The Wonder Years is a reboot of the pathbreaking 1988 TV series about a American suburban family, and fondly looks back at the teenage years of a middle-class Black boy in Alabama
Story: Set in 1968, The Wonder Years traces the life of tween Dean and his eclectic and loving family, consisting of a musician father, an accountant mother, an older, popular sister and an athletic brother.
It seems studios and networks are in no mood to stop encashing on their IP libraries, and if reboots like The Wonder Years are being offered as a result, there is no reason why the audiences should complain. Indeed, the reboot of The Wonder Years which streams on Disney+ Hotstar in India, is the perfect example of how to mine the popularity of its predecessor to present a new story in a familiar spiritual universe.

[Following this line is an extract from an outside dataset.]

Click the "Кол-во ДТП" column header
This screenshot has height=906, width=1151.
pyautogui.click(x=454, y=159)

Like the widely popular 1984 series The Wonder Years (2021) is a story of middle-class suburban life in 1968. Only this time, the story unfolds from the perspective of a Black tween trying to navigate what appears to him as the most crucial years of his life — puberty. The youngest in the family, twelve-year-old Dean (Elisha Williams) ponders about his own journey into adolescence, which he decidedly says begins now.

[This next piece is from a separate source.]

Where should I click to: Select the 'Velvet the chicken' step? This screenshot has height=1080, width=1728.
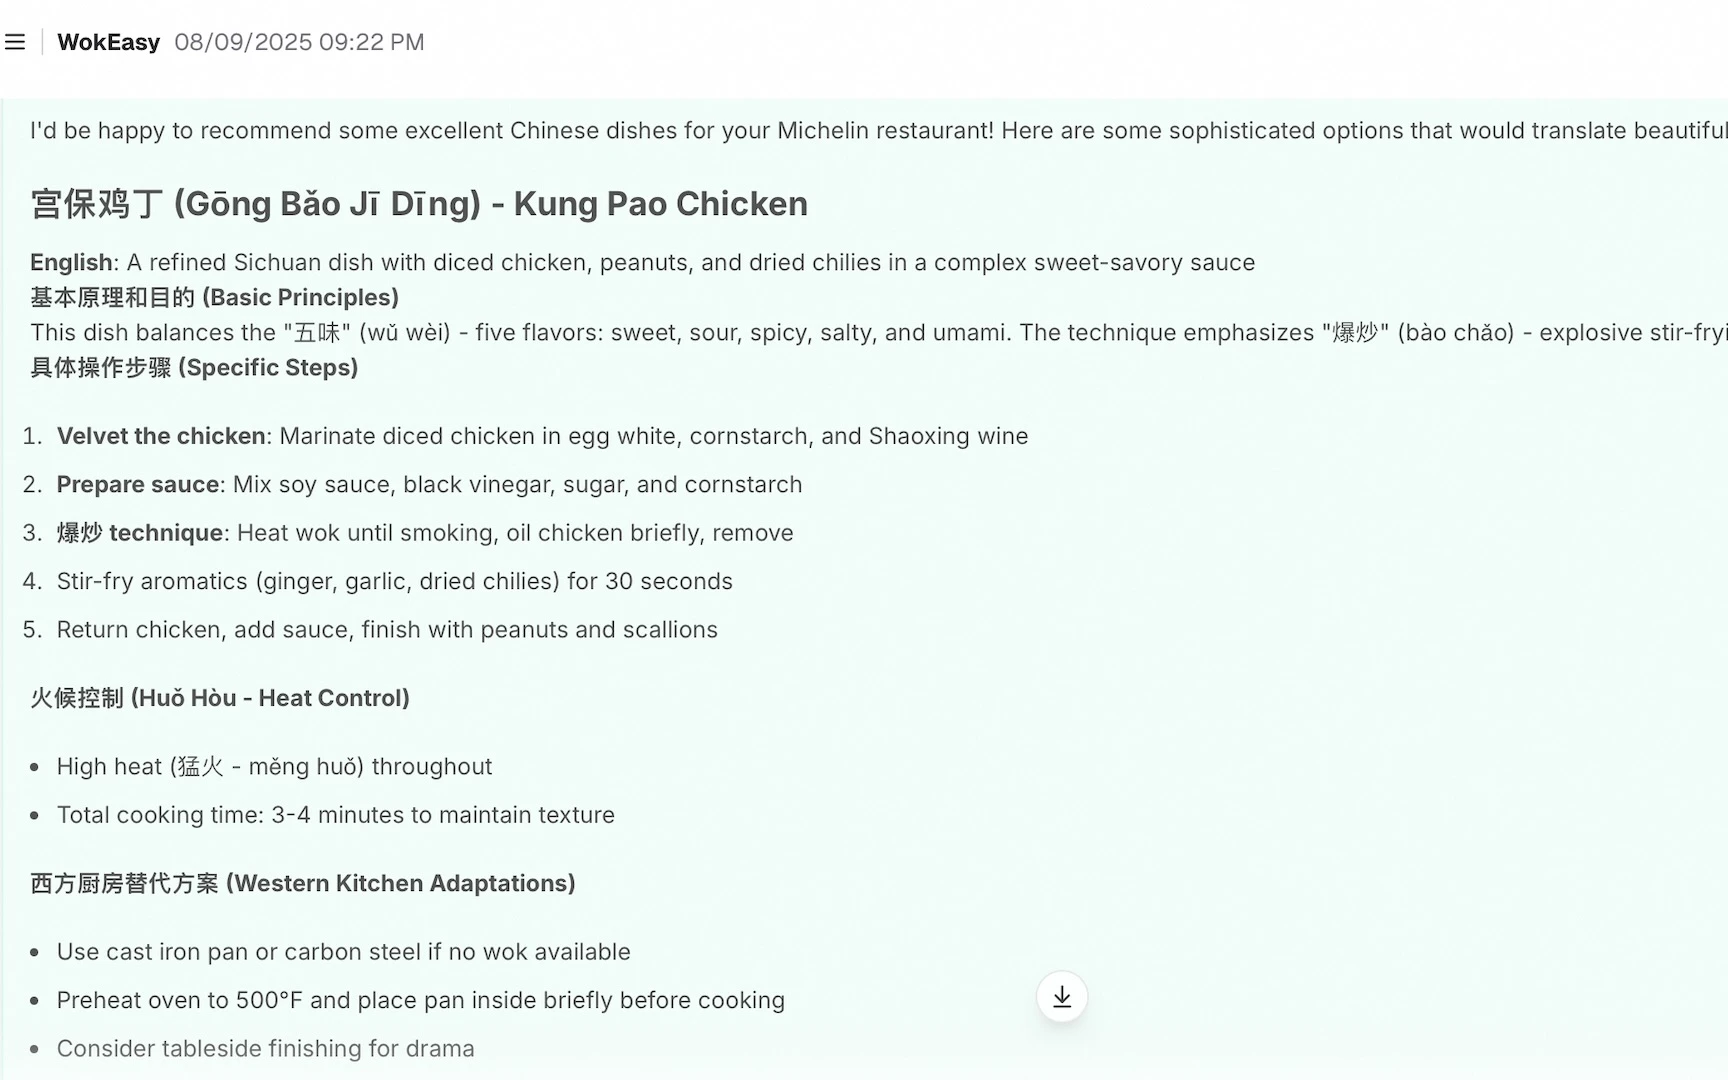pyautogui.click(x=542, y=436)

He is born into a family of overachievers - father Bil (Dulé Hill) is a musician and a professor, mother Lillian (Saycon Sengbloh) is an accountant. His older brother is working in Vietnam and sister Kim is a budding revolutionary.
Much like Jane: The Virgin The Wonder Years has another key player — the narrator of the show, a grown-up Dean (voiced by Don Cheadle). Thus, in the opening minutes of the episode, we hear Cheadle ruefully declare, “I’d never be as popular as my sister, or as athletic as my brother, as smart as my mom, or as bad as my dad,” while staring at the tall trophy cabinet.

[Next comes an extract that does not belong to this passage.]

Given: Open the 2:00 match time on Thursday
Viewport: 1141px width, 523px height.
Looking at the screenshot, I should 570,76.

In this tenderly crafted mood piece, Cheadle’s Dean fondly retrospects on the formative years of his life in Alabama suburbia. The times are turbulent — the Black community is routinely subjected to racial injustice, there’s been a pandemic and “a presidential election had created a racial divide.”
The parallels with current times are deliberate and cheeky, but like all good comfort TV, the show is more interested in recreating a happy past than hammering home present realities. It is not a show on race or the pandemic, it is about a family that happens to be Black at a particularly fraught time in history.
So when Bill tells his kids to “be cool” in any tense situation, like when the police car pulls ahead on the driveway, it is almost endearing and amusing. Or when the news of Martin Luther King’s assassination breaks, Dean is heartbroken, but mostly because he sees his school crush kissing someone else. He convinces his sceptical sports teacher to let their all-Black baseball team play with a team with all-white boys because his Jewish buddy is in it.
Ultimately, it is a story about a naive boy and his loving family, told with affection, innocence and generous doses of dewy-eyed nostalgia. It is not kitschy-cool like WandaVision but it’s as wholesome. The Wonder Years is also an unabashed homage to the 1984 TV classic. As a matter of fact, Fred Savage, the actor who played the precocious protagonist Kevin, has directed the pilot episode and is also one of the producers on the show.
Verdict: If you have missed out on the original show, and the pandemic makes you crave good ol’ comedy The Wonder Years is a show that you should not skip. It is ruminative and rooted in history, yet aspirational and comforting.